- [Required work] For this exercise, copy out each line of the material below that includes "agent".

- [Input material]
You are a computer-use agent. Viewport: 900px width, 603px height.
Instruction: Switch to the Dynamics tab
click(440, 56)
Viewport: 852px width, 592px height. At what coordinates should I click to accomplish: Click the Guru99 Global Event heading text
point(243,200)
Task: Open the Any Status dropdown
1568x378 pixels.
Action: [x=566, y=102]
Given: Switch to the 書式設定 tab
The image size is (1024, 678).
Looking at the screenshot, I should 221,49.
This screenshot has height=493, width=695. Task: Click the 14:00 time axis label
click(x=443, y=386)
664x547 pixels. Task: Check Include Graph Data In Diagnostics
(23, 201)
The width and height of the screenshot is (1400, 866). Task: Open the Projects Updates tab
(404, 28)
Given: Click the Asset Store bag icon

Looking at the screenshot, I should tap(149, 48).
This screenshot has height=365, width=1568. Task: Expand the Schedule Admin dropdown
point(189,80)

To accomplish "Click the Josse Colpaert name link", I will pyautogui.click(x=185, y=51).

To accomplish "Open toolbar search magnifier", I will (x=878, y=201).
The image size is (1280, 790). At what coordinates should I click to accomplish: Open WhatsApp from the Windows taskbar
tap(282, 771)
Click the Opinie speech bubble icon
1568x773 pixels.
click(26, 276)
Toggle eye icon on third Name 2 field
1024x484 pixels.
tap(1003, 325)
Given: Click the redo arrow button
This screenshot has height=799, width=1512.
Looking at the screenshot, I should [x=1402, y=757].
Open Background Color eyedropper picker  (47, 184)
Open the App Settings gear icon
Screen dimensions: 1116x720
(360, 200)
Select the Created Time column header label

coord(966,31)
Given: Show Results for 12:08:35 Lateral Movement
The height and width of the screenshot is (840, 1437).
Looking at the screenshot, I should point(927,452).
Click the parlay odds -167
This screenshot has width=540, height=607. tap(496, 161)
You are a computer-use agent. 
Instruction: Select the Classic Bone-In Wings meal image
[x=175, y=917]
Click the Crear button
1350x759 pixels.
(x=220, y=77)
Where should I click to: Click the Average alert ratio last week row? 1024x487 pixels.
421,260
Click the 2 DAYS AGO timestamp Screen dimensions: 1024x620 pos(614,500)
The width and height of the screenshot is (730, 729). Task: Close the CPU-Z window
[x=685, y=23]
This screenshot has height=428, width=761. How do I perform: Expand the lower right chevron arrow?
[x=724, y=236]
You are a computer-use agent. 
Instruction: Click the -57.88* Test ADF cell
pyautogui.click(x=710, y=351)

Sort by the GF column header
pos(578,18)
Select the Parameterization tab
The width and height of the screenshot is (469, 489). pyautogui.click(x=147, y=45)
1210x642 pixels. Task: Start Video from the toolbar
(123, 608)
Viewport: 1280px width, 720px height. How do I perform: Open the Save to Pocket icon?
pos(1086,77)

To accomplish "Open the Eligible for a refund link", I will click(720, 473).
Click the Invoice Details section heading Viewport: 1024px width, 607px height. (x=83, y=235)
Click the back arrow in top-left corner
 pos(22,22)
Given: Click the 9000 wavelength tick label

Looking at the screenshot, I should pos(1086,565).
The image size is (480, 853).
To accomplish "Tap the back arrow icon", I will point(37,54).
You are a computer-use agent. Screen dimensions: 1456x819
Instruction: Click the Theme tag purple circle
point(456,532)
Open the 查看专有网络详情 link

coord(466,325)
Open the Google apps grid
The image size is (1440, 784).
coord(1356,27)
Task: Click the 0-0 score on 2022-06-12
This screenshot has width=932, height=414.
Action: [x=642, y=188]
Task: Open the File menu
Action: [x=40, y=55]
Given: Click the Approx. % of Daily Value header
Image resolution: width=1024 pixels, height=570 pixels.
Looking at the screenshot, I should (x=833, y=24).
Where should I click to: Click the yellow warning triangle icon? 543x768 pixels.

- [Exercise output]
You are a computer-use agent. Viewport: 900px width, 603px height.
You are a computer-use agent. 
You are a computer-use agent. 
You are a computer-use agent. Screen dimensions: 1456x819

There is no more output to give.